**Task instructions:**
a) From the passage below on hotel stays with a baby, reproduce the text beginning at "But enough specifically" and stopping after "can be awkward.".
b) In the passage below on hotel stays with a baby, what reason did the hotel manager give for insisting that guests use babysitters?

It was only after some quick thinking, and a significant amount of arm-twisting on our
part, that we persuaded the hotel to let us put Arthur in a cot in a spare bedroom in
the main house. The room was close enough to the bar and restaurant for us to listen
in on our own baby monitor. Emily and I had cocktails in front of a video screen of a
roaring fire in the bar (that's Babington style for you), played pool on the funky purple
baize table and had a reasonable meal.
But enough specifically on Babington. I want to explore the general issue of how to ensure
your child is sleeping soundly in your hotel room while you're having a well deserved drink
and meal.
Even when babysitting works smoothly, it's usually far from ideal. There's the expense,
and unless you're in a bedroom with a separate living room it can be awkward.
We stayed in another supposedly familyoriented hotel recently. Like Babington, it insisted
we had a babysitter in the evening.
It worked out OK, but only after we'd put Arthur's cot in what was virtually a cupboard
and fiddled with the lighting so that the babysitter could read and Arthur wouldn't
be disturbed.
The hotel manager told me the reason they insist on guests using babysitters was that
it was against the law to leave children unattended in a hotel bedroom.
'That's a complete copout,' says Ruth Gallop, marketing director of Luxury Family Hotels.

**Records shown:**
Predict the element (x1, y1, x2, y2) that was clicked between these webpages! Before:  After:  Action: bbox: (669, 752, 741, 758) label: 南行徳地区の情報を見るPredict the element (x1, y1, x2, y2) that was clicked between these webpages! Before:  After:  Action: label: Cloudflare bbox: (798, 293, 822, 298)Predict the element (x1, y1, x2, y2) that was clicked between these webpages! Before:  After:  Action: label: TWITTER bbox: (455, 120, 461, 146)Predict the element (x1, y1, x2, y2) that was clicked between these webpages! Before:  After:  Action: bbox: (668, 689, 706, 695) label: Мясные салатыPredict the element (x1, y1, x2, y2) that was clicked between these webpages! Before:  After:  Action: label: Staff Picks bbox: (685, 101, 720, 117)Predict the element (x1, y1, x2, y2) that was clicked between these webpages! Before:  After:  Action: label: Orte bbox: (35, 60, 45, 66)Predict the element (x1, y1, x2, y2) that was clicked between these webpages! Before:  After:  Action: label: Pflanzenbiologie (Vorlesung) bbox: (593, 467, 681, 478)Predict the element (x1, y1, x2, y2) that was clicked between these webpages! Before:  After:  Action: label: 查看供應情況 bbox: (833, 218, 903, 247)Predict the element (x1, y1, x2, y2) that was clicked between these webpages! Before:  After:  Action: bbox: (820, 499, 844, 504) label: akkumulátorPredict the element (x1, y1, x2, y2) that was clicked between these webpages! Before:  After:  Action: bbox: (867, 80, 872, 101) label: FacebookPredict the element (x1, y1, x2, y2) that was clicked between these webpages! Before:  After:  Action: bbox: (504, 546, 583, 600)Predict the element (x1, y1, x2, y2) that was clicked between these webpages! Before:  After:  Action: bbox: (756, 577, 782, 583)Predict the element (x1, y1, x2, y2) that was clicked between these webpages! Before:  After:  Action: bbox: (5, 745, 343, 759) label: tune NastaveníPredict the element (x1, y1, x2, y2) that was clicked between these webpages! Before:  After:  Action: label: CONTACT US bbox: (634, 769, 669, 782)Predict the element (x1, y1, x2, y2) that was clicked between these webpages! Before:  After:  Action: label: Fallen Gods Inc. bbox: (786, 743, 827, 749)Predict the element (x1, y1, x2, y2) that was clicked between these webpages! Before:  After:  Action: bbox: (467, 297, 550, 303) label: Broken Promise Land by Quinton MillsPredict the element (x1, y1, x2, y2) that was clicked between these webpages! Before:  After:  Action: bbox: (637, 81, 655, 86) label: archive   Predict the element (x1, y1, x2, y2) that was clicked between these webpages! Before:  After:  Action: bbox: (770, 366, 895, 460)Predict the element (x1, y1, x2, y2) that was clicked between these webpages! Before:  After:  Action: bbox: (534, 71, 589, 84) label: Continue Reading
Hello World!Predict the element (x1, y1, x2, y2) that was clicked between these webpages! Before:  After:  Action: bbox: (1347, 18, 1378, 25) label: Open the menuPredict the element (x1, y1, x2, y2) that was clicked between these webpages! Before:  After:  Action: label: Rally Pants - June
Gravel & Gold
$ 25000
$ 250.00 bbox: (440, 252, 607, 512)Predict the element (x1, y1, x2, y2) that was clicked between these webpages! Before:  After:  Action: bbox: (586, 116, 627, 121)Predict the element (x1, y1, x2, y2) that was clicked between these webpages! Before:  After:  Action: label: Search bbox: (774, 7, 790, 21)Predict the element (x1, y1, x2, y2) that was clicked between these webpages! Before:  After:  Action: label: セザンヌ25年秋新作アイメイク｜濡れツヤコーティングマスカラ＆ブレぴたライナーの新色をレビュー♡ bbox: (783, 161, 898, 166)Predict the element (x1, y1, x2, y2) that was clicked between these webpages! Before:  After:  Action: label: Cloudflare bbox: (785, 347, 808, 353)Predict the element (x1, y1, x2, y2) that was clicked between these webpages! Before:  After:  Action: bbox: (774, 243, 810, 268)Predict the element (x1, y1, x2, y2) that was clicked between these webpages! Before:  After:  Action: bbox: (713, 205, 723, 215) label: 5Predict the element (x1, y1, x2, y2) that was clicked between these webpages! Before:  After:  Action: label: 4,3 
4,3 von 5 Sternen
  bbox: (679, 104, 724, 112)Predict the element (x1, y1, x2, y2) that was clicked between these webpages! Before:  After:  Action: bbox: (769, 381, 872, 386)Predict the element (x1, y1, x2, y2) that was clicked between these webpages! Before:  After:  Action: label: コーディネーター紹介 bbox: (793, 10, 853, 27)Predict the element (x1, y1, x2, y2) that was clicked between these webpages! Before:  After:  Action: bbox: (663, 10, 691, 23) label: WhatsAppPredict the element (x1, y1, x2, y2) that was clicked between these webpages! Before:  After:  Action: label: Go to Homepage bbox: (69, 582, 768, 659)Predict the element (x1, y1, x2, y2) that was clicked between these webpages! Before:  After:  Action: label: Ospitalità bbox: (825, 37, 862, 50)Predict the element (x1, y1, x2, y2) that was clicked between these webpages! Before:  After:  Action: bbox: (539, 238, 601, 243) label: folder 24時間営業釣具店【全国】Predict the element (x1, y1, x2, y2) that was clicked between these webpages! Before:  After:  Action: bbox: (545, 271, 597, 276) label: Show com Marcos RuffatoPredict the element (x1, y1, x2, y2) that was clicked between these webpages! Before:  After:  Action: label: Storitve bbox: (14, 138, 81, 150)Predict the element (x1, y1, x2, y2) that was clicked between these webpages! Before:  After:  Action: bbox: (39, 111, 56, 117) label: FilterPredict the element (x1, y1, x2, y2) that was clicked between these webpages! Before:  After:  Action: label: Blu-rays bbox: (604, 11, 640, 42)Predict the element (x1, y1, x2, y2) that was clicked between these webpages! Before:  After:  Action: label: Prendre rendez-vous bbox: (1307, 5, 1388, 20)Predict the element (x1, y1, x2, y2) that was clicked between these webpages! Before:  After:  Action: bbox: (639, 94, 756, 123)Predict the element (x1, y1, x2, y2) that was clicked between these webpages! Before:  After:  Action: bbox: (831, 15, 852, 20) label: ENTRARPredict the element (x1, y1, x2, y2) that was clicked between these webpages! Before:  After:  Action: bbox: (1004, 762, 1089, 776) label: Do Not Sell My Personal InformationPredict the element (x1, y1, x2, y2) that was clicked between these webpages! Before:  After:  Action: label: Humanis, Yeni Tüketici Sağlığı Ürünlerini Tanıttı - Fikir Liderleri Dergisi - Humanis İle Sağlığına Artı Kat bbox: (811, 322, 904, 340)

**Solutions for each task:**
a)
But enough specifically on Babington. I want to explore the general issue of how to ensure
your child is sleeping soundly in your hotel room while you're having a well deserved drink
and meal.
Even when babysitting works smoothly, it's usually far from ideal. There's the expense,
and unless you're in a bedroom with a separate living room it can be awkward.

b) It was against the law to leave children unattended in a hotel bedroom.